HOW TO COMPLETE THIS TASK> Output each line of the listing exactly, though pictures are not to appear.

LISTED RECORDS START

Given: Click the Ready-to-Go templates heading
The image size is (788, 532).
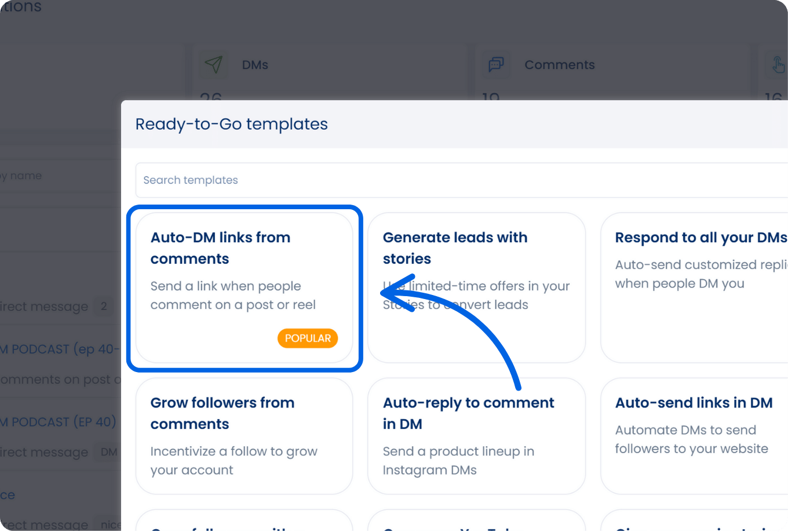Looking at the screenshot, I should tap(231, 123).
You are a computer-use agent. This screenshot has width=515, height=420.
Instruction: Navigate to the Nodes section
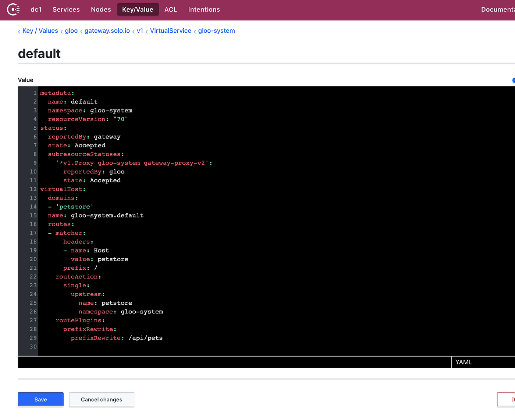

LISTED RECORDS END

TASK ANSWER>
Given: Click the Ready-to-Go templates heading
The image size is (788, 532).
Looking at the screenshot, I should tap(231, 123).
You are a computer-use agent. This screenshot has width=515, height=420.
Instruction: Navigate to the Nodes section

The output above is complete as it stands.